XMLVM makes all programming languages portable

I honestly don’t remember how I came across this awesome project but I am certainly glad I did! XMLVM is a software toolchain which is designed to take cross-compilation to a whole new level. Rather than just offer OS portability, XMLVM is able to actually offer OS, hardware and programming language portability.

Here’s how it works: you write a program in a programming language of your choice, say .NET. Once compiled you send it through the first step of XMLVM which analyzes the produced CIL and creates an XML document out of it. It would end up looking like something similar to this:

<clr:ldc type=”int” value=”2″/>

Next this XML document is fed through what XMLVM calls the data-flow analysis (DFA). Basically you can think of DFA as a pseudo-language that simply describes the operations that the program is trying to perform. Once in this form the code is considered portable. XMLVM then lets you pick a target, for example the Java JVM, and automates the conversion of the DFA to an XML representation of the java byte code. From there it’s an easy conversion back to true java byte code.

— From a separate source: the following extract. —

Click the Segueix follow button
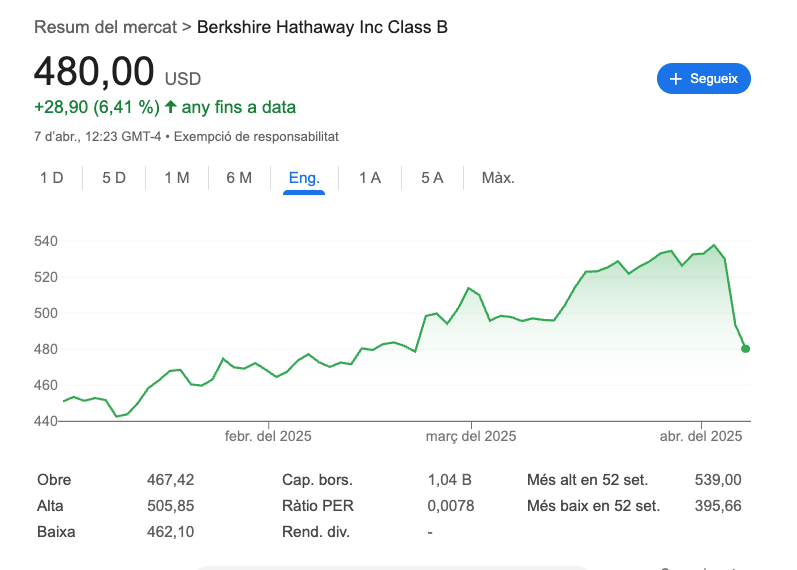This screenshot has height=570, width=797. [703, 78]
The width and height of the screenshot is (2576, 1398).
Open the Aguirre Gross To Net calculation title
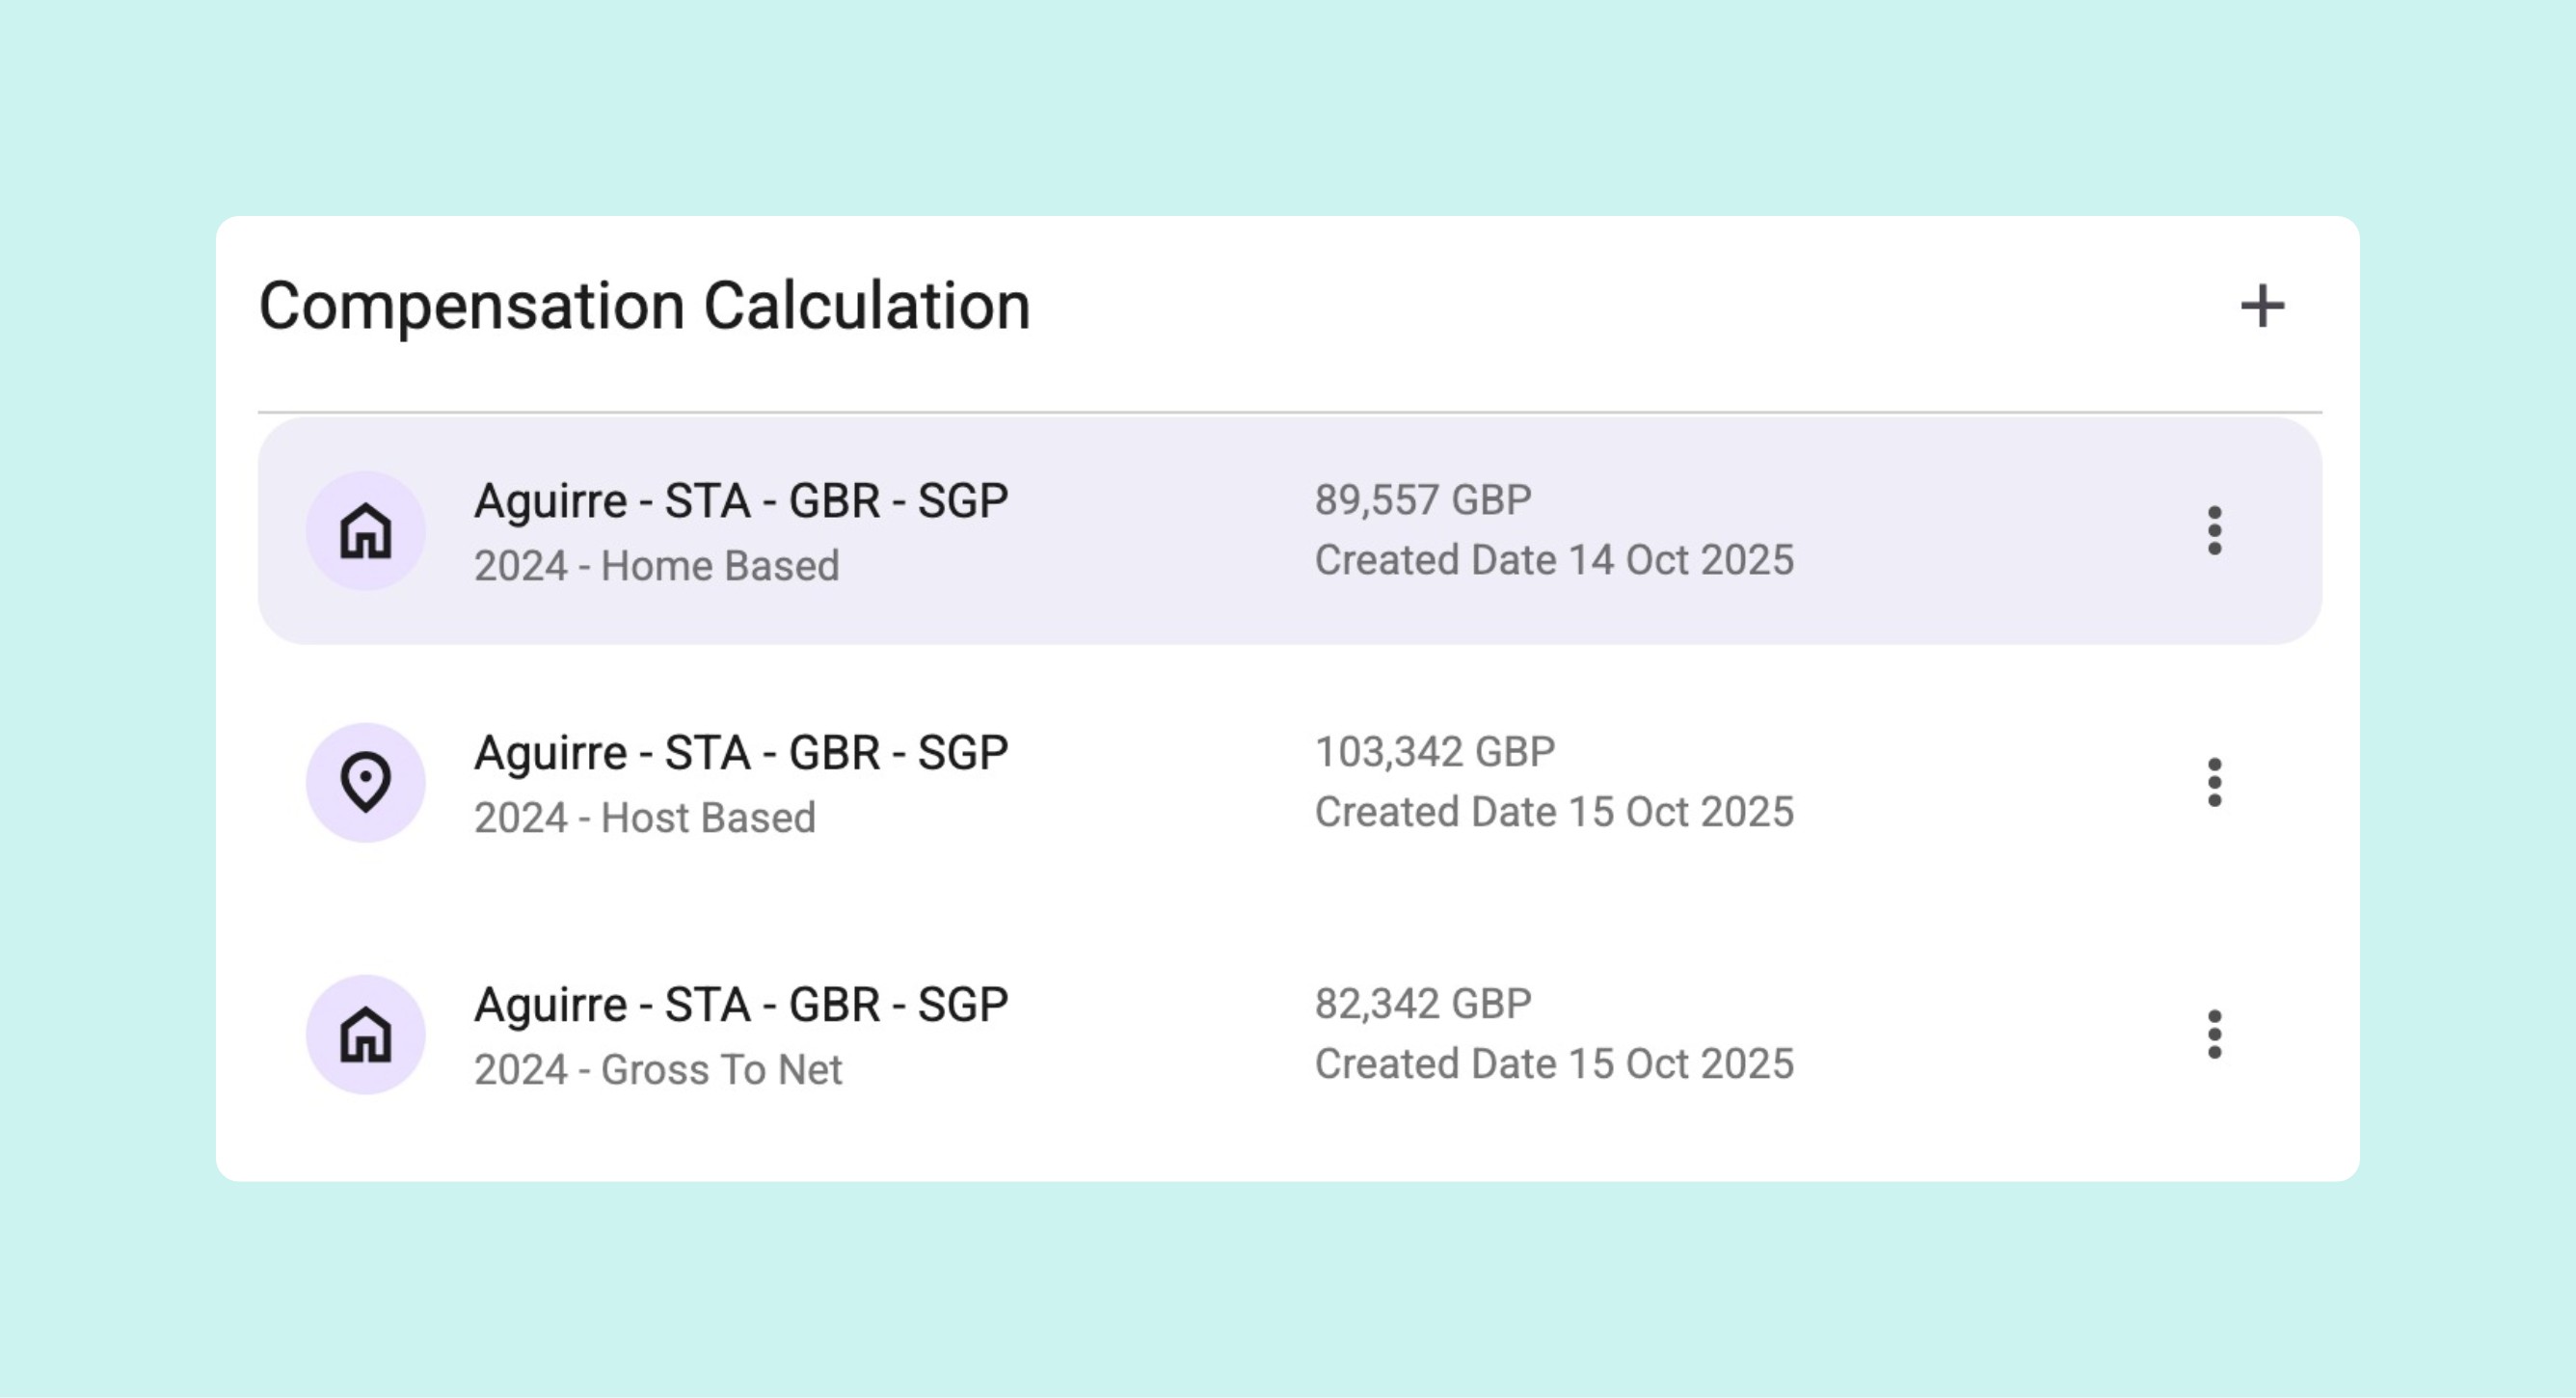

Now think about this in practical terms for a second. That means that you can write a program in a .NET language (C#), and have it automatically ported and compiled to Java. Expand on this a bit and consider that you can write the same program in any language and have it converted to any other language. Currently the XMLVM offers a lot of other cool options as well and has actually been designed a lot with mobile devices in mind. Now you can write a program once and have it automatically converted to Objective-C, to run on the iPhone, and to Java to run on Android.

I really hope that this project continues to improve and I will certainly be watching it closely. It is still very early in development but from what I have seen it is simply brilliant.